Just a Minute is a BBC radio comedy panel game. The premise of the game came to Ian Messiter as he rode on the top of a number 13 bus, recalling a particularly cruel headmaster from his school days, who punished him with the task of speaking for sixty seconds without hesitating or repeating himself. To this, he added a rule preventing players deviating from the subject presented by the show's chairman, as well as a scoring system based on panelists' correct and incorrect challenges. The first broadcast of Just a Minute occurred in 1968.
The long-suffering but good-natured emcee of Just a Minute was (and still is, as of 2004) Nicholas Parsons.
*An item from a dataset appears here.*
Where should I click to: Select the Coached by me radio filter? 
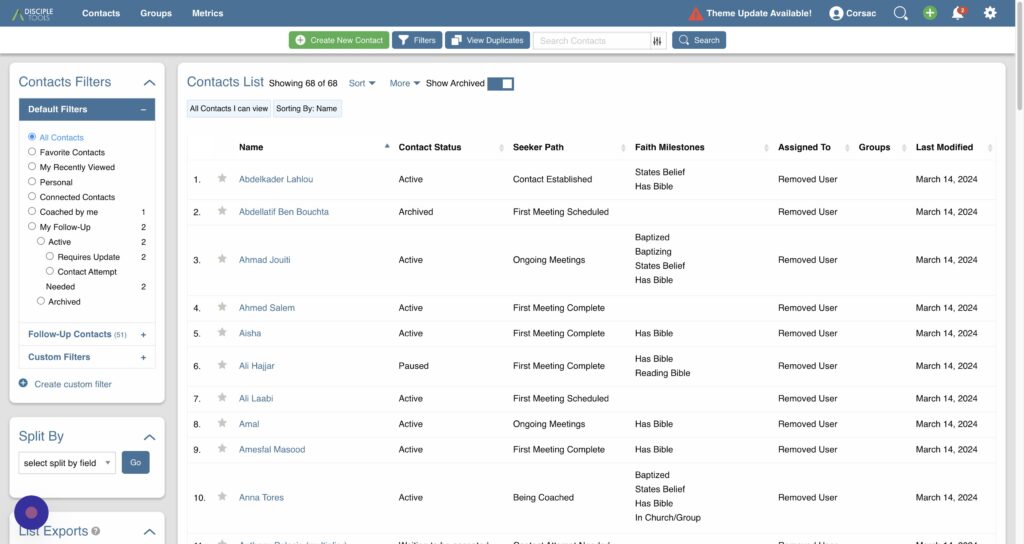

Ian Messiter sat quietly on the stage with a stopwatch and blew a whistle when the speaker's minute was up.
The classic lineup of performers was:
- Clement Freud (politician, food writer and grandson of Sigmund) whose favourite strategies were to slowly rattle off lists, and to wait until the last possible moment to present a challenge;
- Derek Nimmo, who improvised new and contradictory descriptions of his home life nearly every week;
- Peter Jones, who once said that in all his years of playing the game, he never quite got the hang of it; and
- Kenneth Williams, the indisputable star of the show, whose flamboyant tantrums, arch putdowns and mock-sycophancy made him the audience favourite.
The show's theme music is a very fast rendition of Frédéric Chopin's Waltz in D flat major, Op. 64, No. 1, nicknamed the "Minute Waltz".